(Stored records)
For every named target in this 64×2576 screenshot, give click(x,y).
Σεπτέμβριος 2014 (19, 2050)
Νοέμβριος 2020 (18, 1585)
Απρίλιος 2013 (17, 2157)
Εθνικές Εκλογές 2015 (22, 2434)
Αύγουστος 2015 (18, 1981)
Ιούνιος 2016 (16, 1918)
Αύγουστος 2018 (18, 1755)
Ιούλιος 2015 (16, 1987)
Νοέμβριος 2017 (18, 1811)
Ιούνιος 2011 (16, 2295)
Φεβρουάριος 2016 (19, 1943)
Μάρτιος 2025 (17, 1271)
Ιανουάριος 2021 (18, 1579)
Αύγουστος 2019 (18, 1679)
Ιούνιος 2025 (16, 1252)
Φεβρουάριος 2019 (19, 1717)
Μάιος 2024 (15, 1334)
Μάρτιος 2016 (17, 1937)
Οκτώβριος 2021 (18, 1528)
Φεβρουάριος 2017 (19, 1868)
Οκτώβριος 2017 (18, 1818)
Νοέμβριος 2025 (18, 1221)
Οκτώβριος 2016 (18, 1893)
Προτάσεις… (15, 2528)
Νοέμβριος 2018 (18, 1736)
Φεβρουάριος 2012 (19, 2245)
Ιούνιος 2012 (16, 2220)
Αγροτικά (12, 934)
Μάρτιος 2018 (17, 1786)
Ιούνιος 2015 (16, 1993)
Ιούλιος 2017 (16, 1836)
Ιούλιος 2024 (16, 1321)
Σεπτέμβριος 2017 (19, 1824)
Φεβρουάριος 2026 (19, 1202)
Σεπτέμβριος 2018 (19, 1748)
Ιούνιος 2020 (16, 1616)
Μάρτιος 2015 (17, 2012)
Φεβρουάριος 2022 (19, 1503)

Goal of the exercise: Give back the opening line of the records above and every line after it, up to and including the one with "Φεβρουάριος 2016 (19, 1943)", unchanged.

Answer box:
For every named target in this 64×2576 screenshot, give click(x,y).
Σεπτέμβριος 2014 (19, 2050)
Νοέμβριος 2020 (18, 1585)
Απρίλιος 2013 (17, 2157)
Εθνικές Εκλογές 2015 (22, 2434)
Αύγουστος 2015 (18, 1981)
Ιούνιος 2016 (16, 1918)
Αύγουστος 2018 (18, 1755)
Ιούλιος 2015 (16, 1987)
Νοέμβριος 2017 (18, 1811)
Ιούνιος 2011 (16, 2295)
Φεβρουάριος 2016 (19, 1943)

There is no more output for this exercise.